To listen to the Democrats - Americans committed to the reduction of poverty should support their agenda of increased government and social engineering. Unfortunately, for them, as David Brooks points out, the numbers are not on the side of the"do gooders" but on the side of the reviled capitalists who brought us unprecedented growth:

. . . This is having a wonderful effect on world poverty, because when regions grow, that growth is shared up and down the income ladder. In its report, the World Bank notes that economic growth is producing a"spectacular" decline in poverty in East and South Asia. In 1990, there were roughly 472 million people in the East Asia and Pacific region living on less than $1 a day. By 2001, there were 271 million living in extreme poverty, and by 2015, at current projections, there will only be 19 million people living under those conditions.

Less dramatic declines in extreme poverty have been noted around the developing world, with the vital exception of sub-Saharan Africa. It now seems quite possible that we will meet the United Nations' Millennium Development Goals, which were set a few years ago: the number of people living in extreme poverty will be cut in half by the year 2015. As Martin Wolf of The Financial Times wrote in his recent book,"Why Globalization Works":"Never before have so many people - or so large a proportion of the world's population - enjoyed such large rises in their standard of living." . . .

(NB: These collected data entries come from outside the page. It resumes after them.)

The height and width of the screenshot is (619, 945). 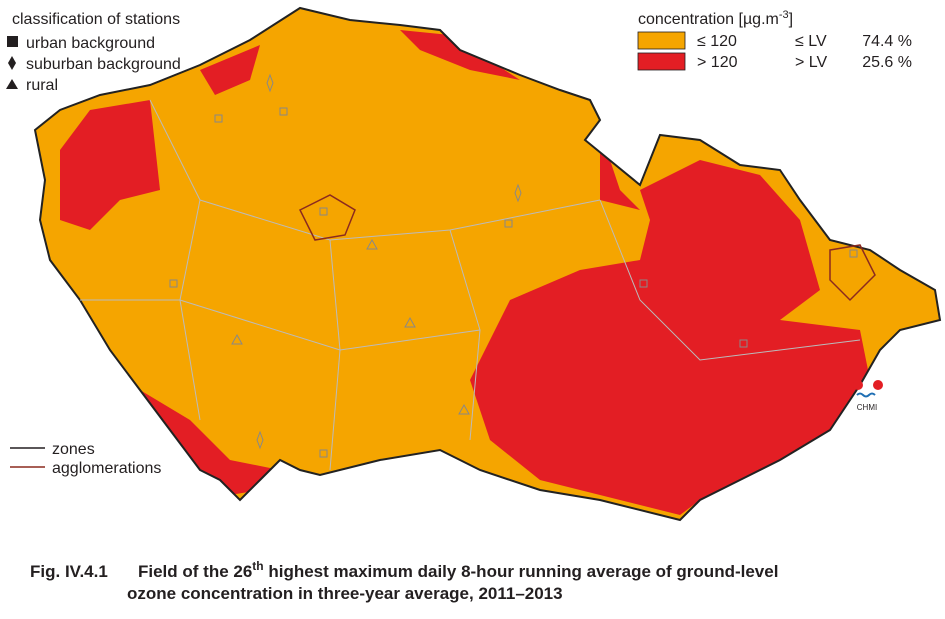 I want to click on legend-title: classification of stations, so click(x=96, y=20).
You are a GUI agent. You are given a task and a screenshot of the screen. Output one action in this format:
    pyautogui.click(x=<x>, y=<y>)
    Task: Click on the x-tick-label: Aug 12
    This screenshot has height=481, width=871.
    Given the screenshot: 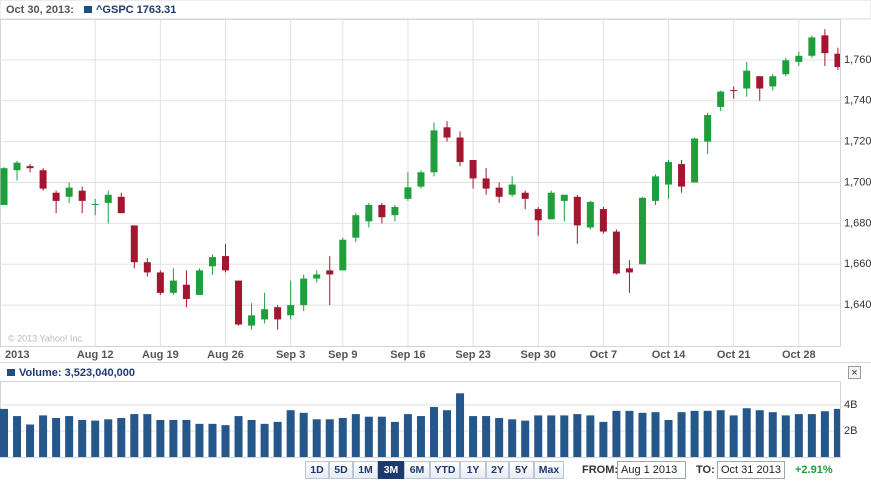 What is the action you would take?
    pyautogui.click(x=96, y=355)
    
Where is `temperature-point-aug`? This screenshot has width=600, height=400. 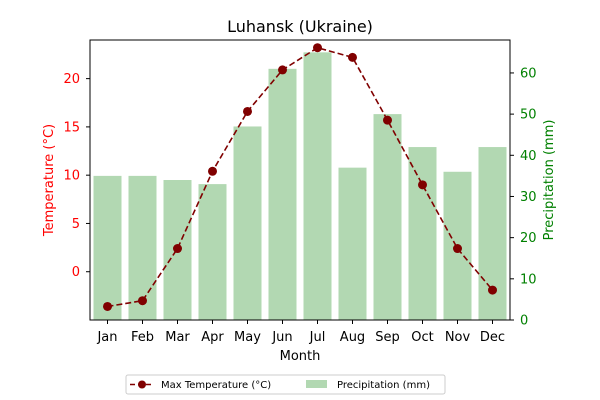
temperature-point-aug is located at coordinates (352, 57).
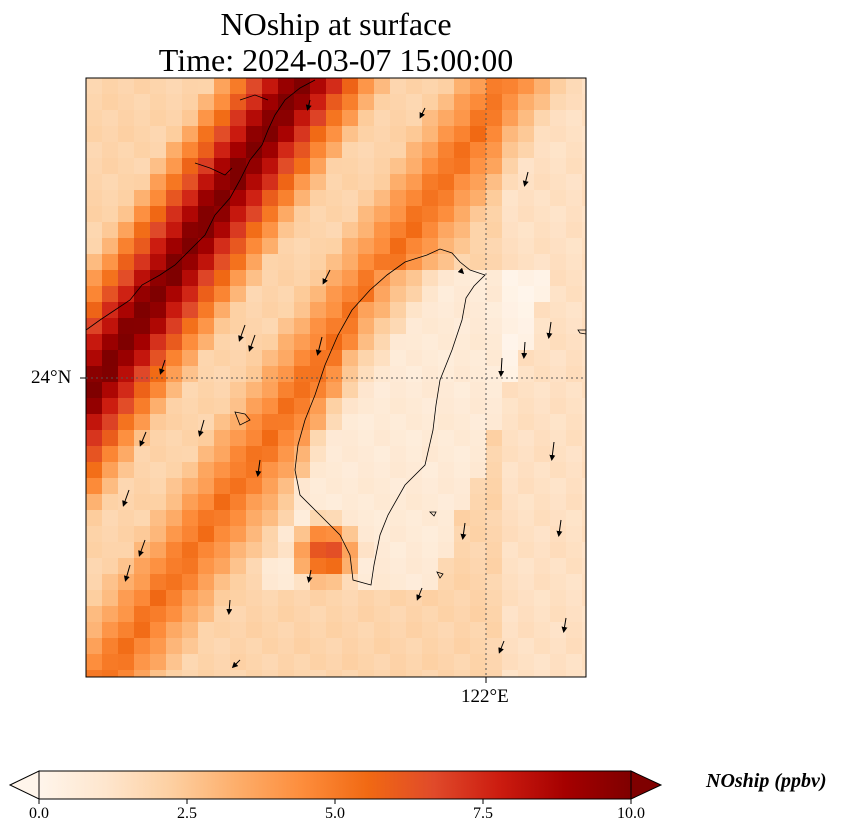 This screenshot has height=836, width=842. Describe the element at coordinates (52, 378) in the screenshot. I see `lat-tick-label: 24°N` at that location.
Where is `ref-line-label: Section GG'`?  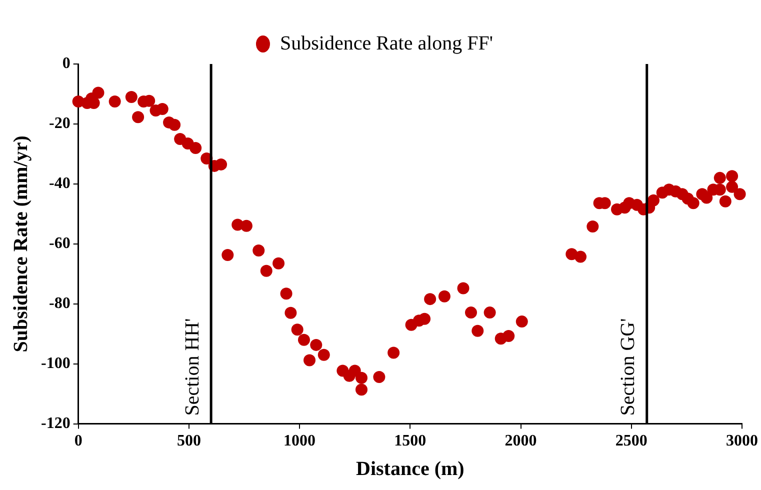 ref-line-label: Section GG' is located at coordinates (628, 367).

Economists have been arguing furiously about whether inequality is increasing or decreasing. But it now seems likely that while inequality has grown within particular nations, it is shrinking among individuals worldwide. The Catalan economist Xavier Sala-i-Martin looked at eight measures of global inequality and found they told the same story: after remaining constant during the 70's, inequality among individuals has since declined.

What explains all this good news? The short answer is this thing we call globalization. Over the past decades, many nations have undertaken structural reforms to lower trade barriers, shore up property rights and free economic activity. International trade is surging. The poor nations that opened themselves up to trade, investment and those evil multinational corporations saw the sharpest poverty declines. Write this on your forehead: Free trade reduces world suffering.

It's worth reminding ourselves that the key task ahead is spreading the benefits of globalization to Africa and the Middle East. It's worth noting this perhaps not too surprising phenomenon: As free trade improves the lives of people in poor countries, it is viewed with suspicion by more people in rich countries.

And who in the rich countries are complaining about the very engines of growth in poor countries - about outsourcing? They often include those who try to shame us not to buy the products made by the poor only to offer the poor more useless charity in the form of counterproductive foreign aid.